Try ZenCrepes self-hosted

This section of the documentation contains instructions to get started quickly with ZenCrepes self-hosted (see Introduction for more details) using docker and docker-compose. This doesn't aim at providing instructions to install a production-grade environment, but to take the shortest path to a running ZenCrepes environment.

This documentation has been tested on Mac, instructions should be identical on GNU/Linux.

Pre-requisites

The following elements are needed to follow this page:

  • Docker and Docker-compose
  • A publicly reachable host (for the Webhook configuration)

GitHub Configuration

Obtain a GitHub developer token

Log-in your profile in GitHub, and go to your settings.

In the left-side menu, click on Developer settings at the bottom.

Then select Personal access tokens and Generate new token.

Give your token a name, and select the following scopes:

  • repo
  • admin:org

Those scopes should be sufficient to get started, click on Generate token and keep this token safe (don't share it!).

Register a WebHook

The next thing is you need to to register a WebHook, it will be used to receive events on your organization (or on individual repositories).

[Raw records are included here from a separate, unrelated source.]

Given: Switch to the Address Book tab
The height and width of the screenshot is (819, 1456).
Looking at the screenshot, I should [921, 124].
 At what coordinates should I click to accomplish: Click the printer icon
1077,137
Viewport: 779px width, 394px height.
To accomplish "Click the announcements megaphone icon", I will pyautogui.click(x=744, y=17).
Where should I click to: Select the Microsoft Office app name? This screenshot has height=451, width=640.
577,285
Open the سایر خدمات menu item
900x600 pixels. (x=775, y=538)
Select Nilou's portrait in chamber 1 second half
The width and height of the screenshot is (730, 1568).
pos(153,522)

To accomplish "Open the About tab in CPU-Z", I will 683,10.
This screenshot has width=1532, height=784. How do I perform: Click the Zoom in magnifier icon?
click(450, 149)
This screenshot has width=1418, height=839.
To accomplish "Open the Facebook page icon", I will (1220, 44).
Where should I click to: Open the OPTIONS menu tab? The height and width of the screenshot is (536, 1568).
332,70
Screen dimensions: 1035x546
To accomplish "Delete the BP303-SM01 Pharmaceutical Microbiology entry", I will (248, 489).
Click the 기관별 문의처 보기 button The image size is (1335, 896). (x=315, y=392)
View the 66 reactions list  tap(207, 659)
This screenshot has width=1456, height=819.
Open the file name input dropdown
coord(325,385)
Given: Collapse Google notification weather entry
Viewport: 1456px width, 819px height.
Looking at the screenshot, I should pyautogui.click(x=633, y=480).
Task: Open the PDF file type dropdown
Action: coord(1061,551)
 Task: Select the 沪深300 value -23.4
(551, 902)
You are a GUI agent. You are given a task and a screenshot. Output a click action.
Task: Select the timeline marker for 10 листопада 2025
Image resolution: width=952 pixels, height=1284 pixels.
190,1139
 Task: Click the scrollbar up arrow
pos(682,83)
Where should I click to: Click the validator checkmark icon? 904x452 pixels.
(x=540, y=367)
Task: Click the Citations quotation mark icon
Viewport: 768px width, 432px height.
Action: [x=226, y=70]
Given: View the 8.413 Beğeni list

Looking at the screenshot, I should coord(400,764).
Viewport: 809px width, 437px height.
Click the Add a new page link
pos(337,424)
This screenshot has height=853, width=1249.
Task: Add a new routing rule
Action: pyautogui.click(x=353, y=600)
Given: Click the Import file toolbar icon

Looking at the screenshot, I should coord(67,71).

Go to your organization (or repo settings) and click on Webhooks

Then click on Add Webhook, and enter the following settings:

  • Payload URL: The zqueue host that will be listening to the events, for simplicity's sake and in the context of this guide we're going to expose port 3003, on the assumption you do not configure SSL (don't do that for production), you'd just have to enter: http://YOUR_DOMAIN_OR_IP:3003/github/webhook.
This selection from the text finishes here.